2. Allowability of deduction under section 80-IA of the Income-tax Act, 1961 for captive power consumption.
3. Acceptance of additional evidence during appellate proceedings without providing proper opportunity to the Assessing Officer.
4. Reduction of profits of power generation undertaking eligible for deduction under section 80-IA by the Commissioner of Income-tax (Appeals).

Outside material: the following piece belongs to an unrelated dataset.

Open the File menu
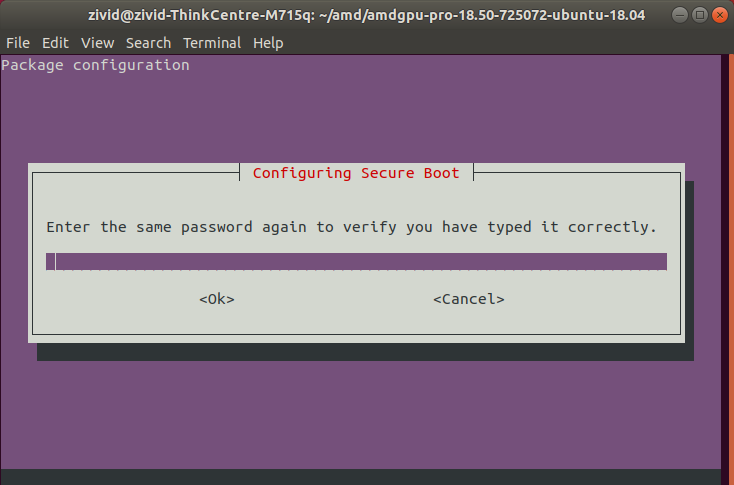[18, 43]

Issue-wise Detailed Analysis:

1. Deletion of Addition on Account of Parking Charges:
The Revenue contested the deletion of an addition of Rs. 1,25,000 made by the Assessing Officer (AO) on account of undisclosed parking charges. The AO based the addition on evidence collected during a survey under section 133A of the Income-tax Act, 1961, which indicated the collection of parking charges not declared in the books. The Commissioner of Income-tax (Appeals) [CIT(A)] deleted the addition by referencing a similar decision in the assessee's case for the assessment year 2005-06. The Tribunal upheld the CIT(A)'s decision, noting that the survey was conducted in the financial year 2007-08, and no such addition was justified for earlier years (2006-07 and 2007-08) due to lack of evidence. The AO's assumptions were deemed baseless, leading to the rejection of the Revenue's ground on this issue.

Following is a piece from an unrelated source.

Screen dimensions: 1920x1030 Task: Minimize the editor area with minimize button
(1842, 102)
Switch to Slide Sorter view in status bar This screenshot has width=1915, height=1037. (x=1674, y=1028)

2. Allowability of Deduction under Section 80-IA for Captive Power Consumption:
The Revenue argued against the CIT(A)'s decision to allow the deduction under section 80-IA for captive power consumption, citing the absence of necessary permissions for power generation and distribution. The Tribunal noted that the CIT(A) had relied on precedents, including the Madras High Court's judgment in Tamilnadu Petro Products Ltd. v. Asst. CIT and ITAT decisions in West Coast Paper Mills Ltd. v. Joint CIT and Dalmia Cement (Bharat) Ltd. v. Addl. CIT, which supported the assessee's eligibility for the deduction. The Tribunal found the AO's objections baseless, as the assessee's partnership deed authorized power generation, and the rate per unit of electricity charged was consistent with other tenants. The Tribunal also dismissed the argument about excessive profit margins, noting the absence of any statutory limit on profit for captive power generation. Consequently, the Tribunal upheld the CIT(A)'s decision to allow the deduction under section 80-IA.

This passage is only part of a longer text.